NFL Commissioner Roger Goodell and NFLPA head DeMaurice Smith each grabbed a side of the massive 300-page collective bargaining agreement between the players and league owners and exchanged a relieved handshake while posing for the cameras.
And just like that, 4 ½ months of acrimony, anger and posturing from both sides during the protracted NFL lockout was over.
Smith and Goodell signed the new CBA on a makeshift stage on the steps of the Pro Football Hall of Fame Friday morning, a largely ceremonial gesture after the players agreed to ratify the 10-year agreement Thursday night.
Still, there was a sense of relief from both Smith and Goodell, who shook hands three times during the brief signing and even hugged after spending nearly half a year in tense negotiations haggling over a new way to distribute the NFL's massive revenue stream.
"We're all relieved because football is back," Goodell said. "That's what our fans want, and that's what we all want and we're thrilled that we got it done."
One fan shouted "thank you" to Smith as he took his seat, with Smith answering "more than welcome."
Following the signing both men glad-handed their way to the NFL Network's set inside the Hall of Fame Gallery. With the busts of Hall inductees serving as a backdrop, Smith and Goodell detailed the sometimes difficult journey to the new deal.
Neither pointed to a breakthrough moment in the lengthy talks, instead crediting leadership on both sides for being able to find common ground so the 2011 season could be saved.
Goodell said a small group of player representatives and owners did the leg work of putting aside the considerable differences between the two groups and focusing on the future.
"There was a tremendous amount of respect and an attempt to find solutions," Goodell said. "Once we understood each other and we understood that that was what we were there for, we got it done."
Both Goodell and Smith were vague on the possibility of HGH-testing. Smith called it "something to be strived for," with Goodell adding "''we're going to get it done but we want to get it done right."
Testing could begin by the start of the regular season, though the specifics are still being worked on, as are several other details. It didn't stop Smith from celebrating a "joyous" day. The process has turned him into a celebrity of sorts, and he spent several minutes posing for pictures with fans before being whisked away in a van.
Though the players were eager to get back to work, not every team walked in lockstep to ratify the CBA.
The Pittsburgh Steelers voted no, citing the rushed nature of the deal — the Steelers didn't receive a copy until 3 p.m. — and the agreement's inability to address Goodell's role as judge and jury for on-the-field discipline.
"We felt it was shoved down our throats," Pittsburgh defensive tackle Willie Colon said Thursday.
Smith declined to discuss Pittsburgh's vote. NFLPA spokesman George Atallah said simply "we're happy to be back playing football."
Asked if the NFLPA viewed the defending AFC champion's decision to vote against the deal as a protest, Atallah said, "ask (Steelers player representative) Ryan Clark."

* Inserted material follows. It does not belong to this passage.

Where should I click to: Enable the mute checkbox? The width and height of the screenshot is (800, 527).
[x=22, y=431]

Clark said he wouldn't discuss the outcome of the vote, though both he and Pittsburgh quarterback Charlie Batch acknowledged there were some players on the 90-man roster who were not in favor of the deal.

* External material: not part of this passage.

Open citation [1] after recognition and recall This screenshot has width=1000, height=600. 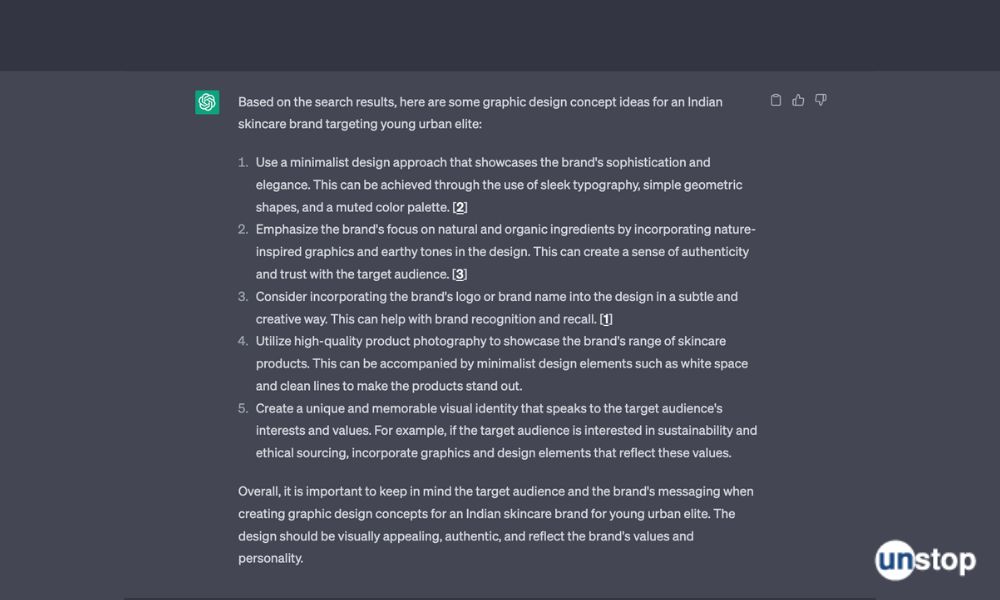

Not that it mattered to Scott Hill and Mike Bond, longtime Denver Bronco fans who made their way to Canton to watch former Denver tight end Shannon Sharpe's enshrinement on Saturday.
Neither Hill nor Bond felt the season was in danger, figuring once both sides realized what was at stake they'd come to their senses.
"It cost the Hall of Fame game, it cost nothing more," Hill said. "There was a lot of stuff in the press to try and get us worried, but until it got to the point where it was actually going to matter, there was no reason to get worried. ... This, this was all made up."
Maybe, but the league didn't do quite enough to appease Tony Dearing. The Hall of Fame game's cancellation means Dearing won't be able to throw a little cash into 8-year-old daughter Peyton's college fund.
Dearing spends every Hall of Fame weekend at his father-in-law's house on Blake Ave., which sits across the street from Fawcett Stadium, the site of the Hall of Fame game each year.
The family sells water and lemonade to fans and offers a handful of prime parking spots for $10. Dearing estimates he deposits between $300-$350 into his daughter's college account when the weekend is over.
This weekend, instead of working during the game, the family will hold a reunion of sorts instead.
"What upsets me is not that the game was canceled, it's that they didn't do something else," Dearing said. "You could still put together a concert with some well-known artists and have a good time."
Instead the Hall will offer a tailgate party with several Hall of Famers mingling in the crowd. It's not bad, but it's not a game.
Then again, it could be worse. There could be no football at all. Instead, the nation's most popular sport will have labor peace for a decade. Goodell isn't sure he'll have the job the next time a new CBA
"I think the most important thing is always listen to one another and find solutions," Goodell said. "One of the things I think we understand is that we're better off working together, we can create a better environment for everybody, most specifically the game and our fans."